Accordingly, evidence independent of Aguirre’s testimony
provided the slight corroboration of Aguirre’s account of Montanez’s
identity and participation in the crimes necessary to sustain his
convictions under OCGA § 24-14-8. See Nicholson, 307 Ga. at 471
(2); Lanier, 852 SE2d at 513 (2) (a); Edwards, 299 Ga. at 23 (1);
Baines, 276 Ga. at 119 (1). Compare Taylor v. State, 297 Ga. 132,
135 (2) (772 SE2d 630) (2015) (reversing murder conviction where
accomplice’s testimony regarding defendant’s participation in the
crimes was corroborated only by testimony that defendant was seen
with other accomplices on the evening after the murder); Gilmore v.
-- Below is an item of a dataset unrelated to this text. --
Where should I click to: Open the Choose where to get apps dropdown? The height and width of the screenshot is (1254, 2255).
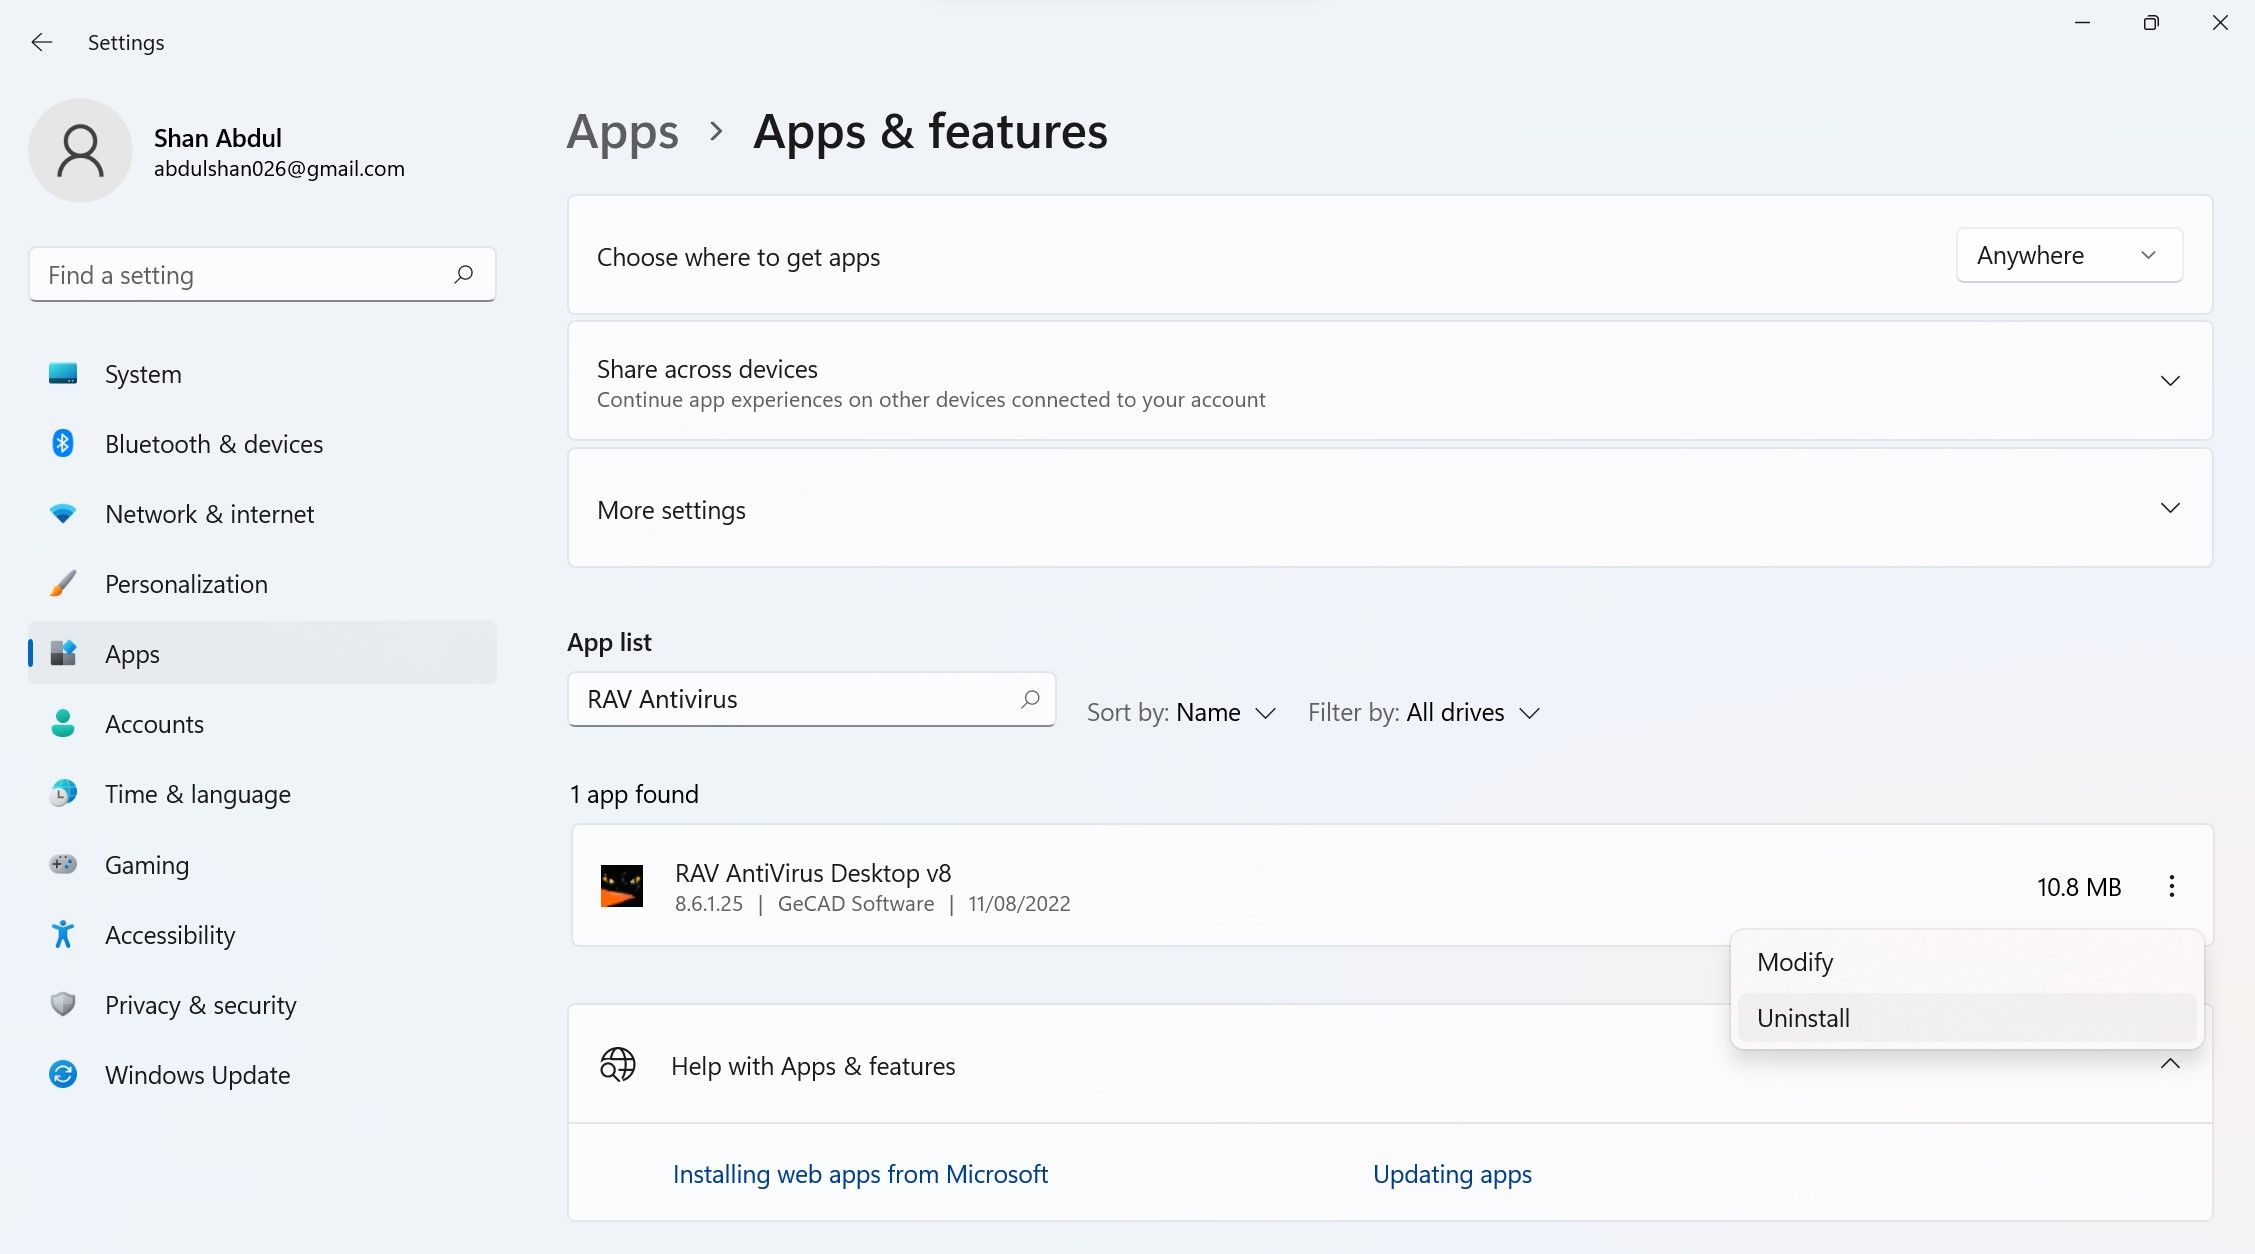pyautogui.click(x=2064, y=255)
State, 315 Ga. App. 85, 87-92 (1) (726 SE2d 584) (2012) (reversing
21
conviction where the only evidence against the defendant other than
the testimony of the accomplice showed that the defendant had been
with the accomplice the night the crimes were committed and that
the defendant had a prior encounter with one of the victims). This
enumeration of error therefore fails.
2. Montanez also argues that his trial counsel provided
constitutionally ineffective assistance by not cross-examining
Aguirre as to whether she would be eligible for parole as part of her
plea bargain. To prevail on this claim, Montanez
has the burden of proving both that the performance of
his lawyer was professionally deficient and that he was
prejudiced as a result. To prove deficient performance,
[Montanez] must show that his trial counsel acted or
failed to act in an objectively unreasonable way,
considering all of the circumstances and in light of
prevailing professional norms. To prove resulting
prejudice, [Montanez] must show a reasonable probability
that, but for counsel’s deficiency, the result of the trial
would have been different. In examining an
ineffectiveness claim, a court need not address both
components of the inquiry if the defendant makes an
insufficient showing on one.
(Punctuation omitted.) Stuckey v. State, 301 Ga. 767, 771 (2) (804
SE2d 76) (2017) (citing Strickland v. Washington, 466 U. S. 668, 687
22
(III) (104 SCt 2052, 80 LE2d 674) (1984)). “A strong presumption
exists that counsel’s conduct falls within the broad range of
professional conduct.” (Citation omitted.) Ford v. State, 298 Ga. 560,
566 (8) (783 SE2d 906) (2016).
The jury was first made aware that Aguirre had accepted a plea
bargain and would be testifying for the State in the prosecutor’s
opening statement. On direct examination, Aguirre then testified
that she had initially been charged with Montanez for the murders
but pled guilty to aggravated assault, burglary, possession of a
weapon during the commission of a felony, and conspiracy to possess
methamphetamine, for which she had been sentenced to serve 15
years in prison and 20 years on probation. Aguirre testified that she
agreed to testify in Montanez’s trial as part of her plea agreement.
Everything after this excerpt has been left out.